O dano moral é imponderável, o sofrimento infligido e suas repercussões são imensuráveis. Indenizações e tratamentos são o mínimo para que as vítimas possam conseguir seguir suas vidas. Quanto aos sobreviventes entrevistados pelo Dr. Oswald, não tivemos acesso às informações posteriores, ao longo dos processos indenizatórios, de forma que não temos como apresentar esses dados.
Resultados de tratamento
Esses dados (sobre os resultados de tratamentos) também não foram disponibilizados nos documentos que tivemos acesso, de forma que não podemos afirmar sobre os casos concretos dos sobreviventes entrevistados pelo Dr. Oswald. Tivemos acesso aos laudos, mas não ao acompanhamento dos tratamentos. De forma geral, os estudos sobre o Transtorno do Estresse Pós Traumático assinalam que os traumas são configurações complexas e há muitas áreas de pesquisa que buscam caminhos de compreensão e tratamento. Existem atualmente protocolos de tratamento psicológico, por vezes, ao lado do tratamento medicamentoso, como os estudos sobre a terapia cognitivo-comportamental. Entendo ser fundamental um relacionamento humano acolhedor e através dele podemos buscar a reconstrução psíquica. Dores podem ser reveladas e novas forças podem ser construídas.

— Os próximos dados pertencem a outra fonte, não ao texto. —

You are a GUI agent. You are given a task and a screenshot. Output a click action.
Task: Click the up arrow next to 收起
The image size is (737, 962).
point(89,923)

Consequências do Estresse Pós-Traumático
Segundo a descrição do Transtorno do Estresse Pós Traumático, os sintomas desse transtorno podem ocorrer diante da vivência direta do trauma, mas podem também se desenvolver nas pessoas que testemunharam o trauma sofrido por outra pessoa ou mesmo naqueles que sabem que esse episódio traumático ocorreu com um familiar ou com um amigo próximo. Ou seja, a possibilidade do desenvolvimento do Transtorno do Estresse Pós-Traumático ultrapassa a pessoa que viveu o trauma, podendo atingir aqueles que presenciaram ou conheceram a vivência do trauma por outra pessoa e incluir as gerações seguintes dos sobreviventes do Holocausto.
Sobre essa dor que percorre as gerações, podemos citar o trabalho da médica israelense e pesquisadora nos Estados Unidos, Rachel Yehuda, que conduz estudos sobre o Transtorno do Estresse Pós-traumático e aborda a situação dos sobreviventes do Holocausto e de seus descendentes. A neurocientista estuda o tema da Herança Epigenética, ou seja, como os sintomas do estresse pós-traumático podem ser encontrados também nos descendentes e quais seriam as formas pelas quais ocorre essa transmissão entre as gerações.

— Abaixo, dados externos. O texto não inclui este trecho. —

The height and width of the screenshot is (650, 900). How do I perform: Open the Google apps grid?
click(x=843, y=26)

Sabemos que uma pessoa que passou por um grande trauma ou mesmo foi criada num ambiente familiar ou social de medo e terror tem grande possibilidade de vivenciar essas emoções. Dessa forma, pode desenvolver um senso de fragilidade diante dos desafios da vida. Essa vulnerabilidade psíquica precisará ser reconhecida e transformada para que sua vida se manifeste de forma ampla em toda sua potencialidade.
Gostaria de salientar que precisamos olhar para o nosso contexto e refletir sobre o que torna uma sociedade vulnerável à manipulação de líderes autoritários, o que torna uma sociedade vulnerável à adoção de políticas discriminatórias, cruéis e excludentes. Questionar o que torna o ser humano insensível à dor de seu semelhante e intolerante às diferenças. Precisamos honrar nosso passado, tratar o nosso presente e construir o nosso futuro com mais solidariedade e respeito à diversidade da vida. É a lembrança do passado, a consciência do presente e a construção do futuro o que nos cabe para que nunca mais ocorra uma tragédia como o Holocausto.